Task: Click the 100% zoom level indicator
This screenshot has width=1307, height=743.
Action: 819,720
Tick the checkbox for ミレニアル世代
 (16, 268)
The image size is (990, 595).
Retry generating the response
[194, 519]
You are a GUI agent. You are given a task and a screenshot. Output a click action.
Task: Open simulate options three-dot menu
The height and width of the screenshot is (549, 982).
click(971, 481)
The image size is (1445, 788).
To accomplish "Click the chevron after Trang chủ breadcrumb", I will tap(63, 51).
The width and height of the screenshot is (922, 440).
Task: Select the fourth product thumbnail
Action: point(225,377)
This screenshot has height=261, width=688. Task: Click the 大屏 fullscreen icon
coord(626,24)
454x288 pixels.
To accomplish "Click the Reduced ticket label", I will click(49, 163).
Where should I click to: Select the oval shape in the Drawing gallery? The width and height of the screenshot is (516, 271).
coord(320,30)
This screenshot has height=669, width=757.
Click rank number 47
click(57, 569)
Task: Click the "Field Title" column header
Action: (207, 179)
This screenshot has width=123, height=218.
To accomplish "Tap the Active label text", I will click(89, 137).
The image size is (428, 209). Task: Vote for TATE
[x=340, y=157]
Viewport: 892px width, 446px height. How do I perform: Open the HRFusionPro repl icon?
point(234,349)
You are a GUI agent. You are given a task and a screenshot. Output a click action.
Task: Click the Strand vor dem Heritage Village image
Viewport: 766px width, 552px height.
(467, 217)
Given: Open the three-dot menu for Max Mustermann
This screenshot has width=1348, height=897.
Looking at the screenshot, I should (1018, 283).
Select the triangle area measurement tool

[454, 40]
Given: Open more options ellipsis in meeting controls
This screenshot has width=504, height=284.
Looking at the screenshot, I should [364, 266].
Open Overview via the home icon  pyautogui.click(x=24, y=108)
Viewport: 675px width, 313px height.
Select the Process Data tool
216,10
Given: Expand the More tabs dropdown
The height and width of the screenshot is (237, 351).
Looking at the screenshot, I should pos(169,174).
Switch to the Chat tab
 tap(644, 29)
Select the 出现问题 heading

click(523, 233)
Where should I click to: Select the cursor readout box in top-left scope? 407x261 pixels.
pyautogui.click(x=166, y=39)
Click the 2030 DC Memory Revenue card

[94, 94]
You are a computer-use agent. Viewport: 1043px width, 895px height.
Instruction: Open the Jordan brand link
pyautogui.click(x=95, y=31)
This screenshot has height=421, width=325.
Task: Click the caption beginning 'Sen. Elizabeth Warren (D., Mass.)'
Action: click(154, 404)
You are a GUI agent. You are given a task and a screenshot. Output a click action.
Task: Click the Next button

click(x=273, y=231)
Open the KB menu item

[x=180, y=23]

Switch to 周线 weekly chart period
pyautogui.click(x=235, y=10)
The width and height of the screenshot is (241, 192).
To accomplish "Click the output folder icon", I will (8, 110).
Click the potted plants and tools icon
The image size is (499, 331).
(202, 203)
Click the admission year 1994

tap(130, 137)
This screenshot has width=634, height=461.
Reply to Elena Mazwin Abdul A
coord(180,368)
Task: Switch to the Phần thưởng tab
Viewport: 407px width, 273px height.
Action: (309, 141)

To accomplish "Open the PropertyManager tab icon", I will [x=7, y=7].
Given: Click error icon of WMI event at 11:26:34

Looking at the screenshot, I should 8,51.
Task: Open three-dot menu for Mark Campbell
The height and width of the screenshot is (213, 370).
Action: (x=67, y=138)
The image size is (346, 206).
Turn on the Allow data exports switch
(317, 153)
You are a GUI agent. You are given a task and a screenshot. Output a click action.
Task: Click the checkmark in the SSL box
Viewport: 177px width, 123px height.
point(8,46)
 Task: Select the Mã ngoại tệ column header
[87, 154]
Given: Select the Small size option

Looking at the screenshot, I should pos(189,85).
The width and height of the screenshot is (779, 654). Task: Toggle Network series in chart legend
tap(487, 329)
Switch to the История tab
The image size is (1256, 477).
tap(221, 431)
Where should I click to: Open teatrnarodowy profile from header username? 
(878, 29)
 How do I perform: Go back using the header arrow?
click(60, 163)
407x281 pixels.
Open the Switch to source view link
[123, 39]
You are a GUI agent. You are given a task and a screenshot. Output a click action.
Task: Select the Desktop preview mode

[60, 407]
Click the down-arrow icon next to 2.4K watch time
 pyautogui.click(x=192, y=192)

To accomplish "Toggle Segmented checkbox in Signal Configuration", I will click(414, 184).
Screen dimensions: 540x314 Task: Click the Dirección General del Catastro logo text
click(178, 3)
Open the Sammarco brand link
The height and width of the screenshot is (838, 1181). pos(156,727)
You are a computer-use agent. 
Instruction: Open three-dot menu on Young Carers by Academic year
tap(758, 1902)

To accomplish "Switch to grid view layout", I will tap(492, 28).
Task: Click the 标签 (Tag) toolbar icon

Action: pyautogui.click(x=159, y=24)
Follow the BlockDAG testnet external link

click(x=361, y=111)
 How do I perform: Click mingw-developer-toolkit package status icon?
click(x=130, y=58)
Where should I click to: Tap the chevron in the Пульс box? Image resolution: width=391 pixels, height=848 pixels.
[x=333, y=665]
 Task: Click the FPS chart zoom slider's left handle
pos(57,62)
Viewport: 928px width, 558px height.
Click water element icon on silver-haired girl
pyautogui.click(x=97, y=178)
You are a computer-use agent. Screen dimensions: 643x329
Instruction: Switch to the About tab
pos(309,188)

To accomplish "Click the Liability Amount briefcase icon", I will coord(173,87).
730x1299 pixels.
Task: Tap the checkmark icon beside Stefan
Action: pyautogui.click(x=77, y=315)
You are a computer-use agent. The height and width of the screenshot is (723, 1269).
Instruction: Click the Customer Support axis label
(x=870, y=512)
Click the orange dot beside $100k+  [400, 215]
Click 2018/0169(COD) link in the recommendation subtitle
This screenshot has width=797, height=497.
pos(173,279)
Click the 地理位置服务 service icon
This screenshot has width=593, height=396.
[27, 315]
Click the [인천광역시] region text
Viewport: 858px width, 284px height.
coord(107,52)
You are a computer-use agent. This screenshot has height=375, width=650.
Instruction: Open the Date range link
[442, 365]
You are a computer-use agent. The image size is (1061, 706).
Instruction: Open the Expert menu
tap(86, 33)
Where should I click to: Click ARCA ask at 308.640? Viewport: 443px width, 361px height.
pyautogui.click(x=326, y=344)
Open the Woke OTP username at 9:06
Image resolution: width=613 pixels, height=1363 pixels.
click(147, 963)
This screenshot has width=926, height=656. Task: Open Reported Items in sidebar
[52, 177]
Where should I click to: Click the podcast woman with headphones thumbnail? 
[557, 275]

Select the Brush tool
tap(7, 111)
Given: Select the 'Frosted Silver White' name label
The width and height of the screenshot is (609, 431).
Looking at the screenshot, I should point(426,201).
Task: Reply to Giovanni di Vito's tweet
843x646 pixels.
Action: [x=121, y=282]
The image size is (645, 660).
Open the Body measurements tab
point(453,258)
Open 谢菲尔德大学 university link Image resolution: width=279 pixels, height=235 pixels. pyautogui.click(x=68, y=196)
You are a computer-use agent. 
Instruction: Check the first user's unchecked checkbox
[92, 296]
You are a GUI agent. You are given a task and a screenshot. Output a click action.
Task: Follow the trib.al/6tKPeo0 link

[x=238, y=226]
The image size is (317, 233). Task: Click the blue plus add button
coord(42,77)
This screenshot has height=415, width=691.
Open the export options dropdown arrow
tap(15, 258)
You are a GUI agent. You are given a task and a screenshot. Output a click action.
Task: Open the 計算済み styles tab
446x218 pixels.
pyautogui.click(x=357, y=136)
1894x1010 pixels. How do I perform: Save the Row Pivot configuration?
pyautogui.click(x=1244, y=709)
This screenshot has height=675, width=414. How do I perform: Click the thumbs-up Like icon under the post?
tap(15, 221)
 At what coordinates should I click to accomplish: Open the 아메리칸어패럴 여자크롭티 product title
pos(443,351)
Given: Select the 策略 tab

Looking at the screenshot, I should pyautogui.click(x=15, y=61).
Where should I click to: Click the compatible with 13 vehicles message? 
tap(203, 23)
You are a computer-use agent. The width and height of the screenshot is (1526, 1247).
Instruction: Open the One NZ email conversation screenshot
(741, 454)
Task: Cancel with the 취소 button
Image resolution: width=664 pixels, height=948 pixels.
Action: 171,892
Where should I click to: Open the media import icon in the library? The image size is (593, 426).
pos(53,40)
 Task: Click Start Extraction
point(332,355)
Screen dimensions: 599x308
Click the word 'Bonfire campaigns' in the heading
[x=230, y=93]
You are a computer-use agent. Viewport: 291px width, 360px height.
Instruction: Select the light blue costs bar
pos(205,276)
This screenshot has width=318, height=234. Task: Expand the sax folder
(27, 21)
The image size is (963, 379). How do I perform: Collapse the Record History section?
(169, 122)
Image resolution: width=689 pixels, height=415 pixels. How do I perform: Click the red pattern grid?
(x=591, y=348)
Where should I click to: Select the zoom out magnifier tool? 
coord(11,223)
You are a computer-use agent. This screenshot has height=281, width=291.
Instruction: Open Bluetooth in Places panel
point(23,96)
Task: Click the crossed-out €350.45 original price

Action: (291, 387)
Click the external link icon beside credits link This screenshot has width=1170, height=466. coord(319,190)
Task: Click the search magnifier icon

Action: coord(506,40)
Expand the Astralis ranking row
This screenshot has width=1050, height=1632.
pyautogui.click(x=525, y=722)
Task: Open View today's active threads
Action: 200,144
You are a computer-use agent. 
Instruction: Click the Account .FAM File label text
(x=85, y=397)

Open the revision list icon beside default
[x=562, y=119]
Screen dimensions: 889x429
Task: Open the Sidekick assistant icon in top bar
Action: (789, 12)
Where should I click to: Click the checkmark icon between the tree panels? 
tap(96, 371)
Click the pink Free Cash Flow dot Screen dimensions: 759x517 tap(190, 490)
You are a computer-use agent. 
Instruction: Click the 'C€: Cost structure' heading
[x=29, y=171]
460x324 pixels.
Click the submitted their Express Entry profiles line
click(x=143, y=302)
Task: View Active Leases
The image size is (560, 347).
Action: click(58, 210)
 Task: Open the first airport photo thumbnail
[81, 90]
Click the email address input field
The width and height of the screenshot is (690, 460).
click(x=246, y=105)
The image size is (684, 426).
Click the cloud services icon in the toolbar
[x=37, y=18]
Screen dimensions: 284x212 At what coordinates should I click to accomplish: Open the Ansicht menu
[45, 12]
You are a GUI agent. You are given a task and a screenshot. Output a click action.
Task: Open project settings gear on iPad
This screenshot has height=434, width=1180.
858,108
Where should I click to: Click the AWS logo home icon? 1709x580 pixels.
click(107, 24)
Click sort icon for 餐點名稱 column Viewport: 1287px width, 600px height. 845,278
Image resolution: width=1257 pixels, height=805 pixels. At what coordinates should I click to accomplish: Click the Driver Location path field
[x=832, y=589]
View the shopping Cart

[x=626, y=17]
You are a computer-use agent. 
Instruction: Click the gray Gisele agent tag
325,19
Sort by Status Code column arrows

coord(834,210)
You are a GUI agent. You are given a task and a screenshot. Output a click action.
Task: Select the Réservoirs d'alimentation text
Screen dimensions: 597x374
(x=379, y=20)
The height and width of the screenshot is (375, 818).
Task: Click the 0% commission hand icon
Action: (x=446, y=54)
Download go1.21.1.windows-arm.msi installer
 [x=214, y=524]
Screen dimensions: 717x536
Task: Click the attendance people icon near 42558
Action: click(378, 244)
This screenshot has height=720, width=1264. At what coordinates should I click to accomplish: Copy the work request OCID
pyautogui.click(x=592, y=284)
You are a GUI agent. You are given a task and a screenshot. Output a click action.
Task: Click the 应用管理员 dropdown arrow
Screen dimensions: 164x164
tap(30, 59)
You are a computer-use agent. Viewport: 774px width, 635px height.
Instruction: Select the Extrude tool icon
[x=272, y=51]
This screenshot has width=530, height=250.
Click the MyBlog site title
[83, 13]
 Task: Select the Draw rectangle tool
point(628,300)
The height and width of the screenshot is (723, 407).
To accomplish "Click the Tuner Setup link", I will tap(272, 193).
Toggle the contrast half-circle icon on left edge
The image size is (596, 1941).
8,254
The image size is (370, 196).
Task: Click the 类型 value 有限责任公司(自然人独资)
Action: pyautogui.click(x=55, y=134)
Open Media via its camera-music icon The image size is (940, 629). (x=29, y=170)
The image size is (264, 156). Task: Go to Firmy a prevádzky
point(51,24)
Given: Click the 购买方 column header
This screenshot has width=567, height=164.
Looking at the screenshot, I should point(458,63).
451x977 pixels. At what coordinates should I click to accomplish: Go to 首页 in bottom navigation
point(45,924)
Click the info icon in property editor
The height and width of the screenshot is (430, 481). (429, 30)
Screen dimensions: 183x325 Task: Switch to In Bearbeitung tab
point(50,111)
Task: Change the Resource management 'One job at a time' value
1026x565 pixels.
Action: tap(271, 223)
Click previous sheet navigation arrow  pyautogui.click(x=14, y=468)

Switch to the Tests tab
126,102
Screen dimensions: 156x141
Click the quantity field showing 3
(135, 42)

**Work to complete**
The required answer is the exact run of lines above starting at the line with "Task: Open simulate options three-dot menu" and ending at the line with "The image size is (1445, 788).", with both ends present.

**Answer box**
Task: Open simulate options three-dot menu
The height and width of the screenshot is (549, 982).
click(971, 481)
The image size is (1445, 788).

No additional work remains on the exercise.